◆ What you should do:
Write a continuation of the blog post below about a day in the life of a London Walks guide, starting right after its final sentence.

Start of Document passage

Destinations Magazine

Just Another Day in the World's Greatest City

By Lwblog @londonwalks
A Day in the Life of a London Walks Guide No.2*. Here's David… 

Phew!
And Glee!!
London!!!
Where I’m from – the message in this bottle is from David – a big deal is maybe meeting the County Coroner (in his non-professional capacity). Or the Strawberry Festival. But that only happens once a year and the intervening 364 (days) sometimes seem like they’re going to stretch out to the crack of doom.
So against that bit of bio “background” – how about “David’s day” today (Oct. 24) in London. Weigh ‘em up – “in this corner, bumping into the County Coroner at Rexal Drugs” – “and in that corner, London, Prince William, the Roof Garden, the Secret Footballer, and still another footballer – Upali Jothiratne (who played for the Sri Lankan national side and its Olympic team), Katta Sambol, and the street at the end of my road being turned into a film set.”
Nolo contendere wouldn’t you say?
Yeah, so that’s a synopsis of my day in London. Just one of my days. This stuff happens all the time. And it’s one of the very good reasons I haven’t bumped into the County Coroner since Nixon was in the White House.
I mean this morning was ok. Stuff happened. But that’s as it may. The day got up to the sort of altitude I like and hit my kind of cruising speed shortly after 2 pm. My Kensington walk. The Roof Garden was open. So a bit more altitude I guess you could say. And given all that blue sky today and warmth in the air – in late October – well, bliss. The largest and most astonishing roof garden in Europe in those conditions – it just doesn’t get any better.
Or does it? Because at the end of the walk – there we were at Kensington Palace – who should drive by (or be driven to put it precisely) – yup, you got it, the new dad. Prince William. One day after the christening. Fun. More than fun. A bit of a thrill, really. Especially for the purty dozen (well, two dozen) walkers.
So, the glow. Can get satisfaction. This town serves up great helpings of it.
Then tonight. One of those London whims. Thought I’d just throw myself into a London stream and see where the current takes me. Hopped on a 32. Got off in Cricklewood. Had my nose in The Secret Footballer, Bezos’ 99p loss leader for today. Good read.

End of Document passage
Start of Stored data

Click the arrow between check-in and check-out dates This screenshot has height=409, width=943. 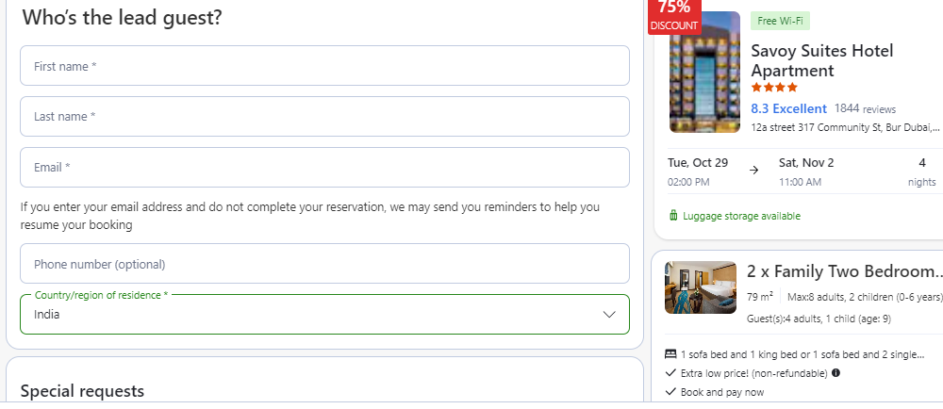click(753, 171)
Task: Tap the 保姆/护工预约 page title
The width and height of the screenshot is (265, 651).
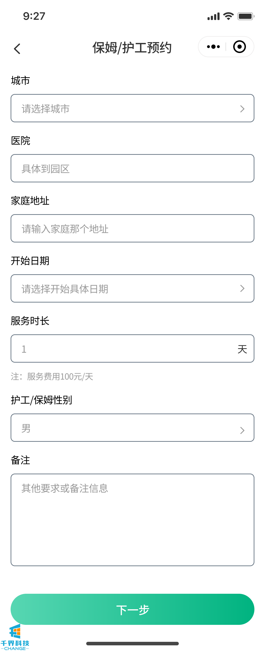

End of Stored data

◆ Response to this task:
Don’t really know Cricklewood. It’s up the road a piece. But baled and looked round. Ah, never seen one of those before. A Sri Lankan restaurant. Gonna try that. Glad I did. Run by Upali (who in his yoof played football for the Sri Lankan national team) and his wife Meepalie. One of the best meals of this good trencherman’s long life. Usually when places say “home cooking” they’re just saying. This was the genuine article. Upali said “the Prime Minister and President [of Sri Lanka] come here when they’re in London.” Quite. I’ll bet they do. And my first impression – “never seen one of these before” – was in fact spot on. There are only a couple of Singhalese restaurants in London. Unbeatable value. 8 quid. Try the Katta Sambol.
Then, like Pepys, home. Well, not quite like Pepys. Because they’ve turned the street at the end of our road into a film set. For a 1980s something about the gay community raising money for the miners. The guard told me “the miners [this kind of lock-step back woods back then homophobia is too yawn-making for words] weren’t gong to accept it but then they found out how much it was and changed their mind.”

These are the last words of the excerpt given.